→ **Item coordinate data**

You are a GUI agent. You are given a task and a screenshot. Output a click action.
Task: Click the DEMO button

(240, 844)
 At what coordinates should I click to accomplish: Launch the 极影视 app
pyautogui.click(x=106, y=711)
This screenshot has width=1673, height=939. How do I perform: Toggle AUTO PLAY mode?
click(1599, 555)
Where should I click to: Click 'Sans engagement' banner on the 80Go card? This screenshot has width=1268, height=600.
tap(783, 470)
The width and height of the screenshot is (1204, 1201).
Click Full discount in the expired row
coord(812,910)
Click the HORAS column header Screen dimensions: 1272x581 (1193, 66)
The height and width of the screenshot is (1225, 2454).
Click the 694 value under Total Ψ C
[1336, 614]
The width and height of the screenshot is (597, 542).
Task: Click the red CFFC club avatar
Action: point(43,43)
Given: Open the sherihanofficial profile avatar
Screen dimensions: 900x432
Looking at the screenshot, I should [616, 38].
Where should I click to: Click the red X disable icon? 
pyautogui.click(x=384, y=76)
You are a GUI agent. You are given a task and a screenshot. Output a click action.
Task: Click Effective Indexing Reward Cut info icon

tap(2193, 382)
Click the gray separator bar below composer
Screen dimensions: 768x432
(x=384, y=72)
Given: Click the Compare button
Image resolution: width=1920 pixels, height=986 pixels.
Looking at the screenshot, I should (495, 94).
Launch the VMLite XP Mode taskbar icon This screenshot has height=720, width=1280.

→ **Instruction**
Rewrite the records from their first line through the line containing "Action: point(43,43)" as a numbered list, leaving out blank lines.

→ **Final answer**
1. You are a GUI agent. You are given a task and a screenshot. Output a click action.
2. Task: Click the DEMO button
3. (240, 844)
4.  At what coordinates should I click to accomplish: Launch the 极影视 app
5. pyautogui.click(x=106, y=711)
6. This screenshot has width=1673, height=939. How do I perform: Toggle AUTO PLAY mode?
7. click(1599, 555)
8. Where should I click to: Click 'Sans engagement' banner on the 80Go card? This screenshot has width=1268, height=600.
9. tap(783, 470)
10. The width and height of the screenshot is (1204, 1201).
11. Click Full discount in the expired row
12. coord(812,910)
13. Click the HORAS column header Screen dimensions: 1272x581 (1193, 66)
14. The height and width of the screenshot is (1225, 2454).
15. Click the 694 value under Total Ψ C
16. [1336, 614]
17. The width and height of the screenshot is (597, 542).
18. Task: Click the red CFFC club avatar
19. Action: point(43,43)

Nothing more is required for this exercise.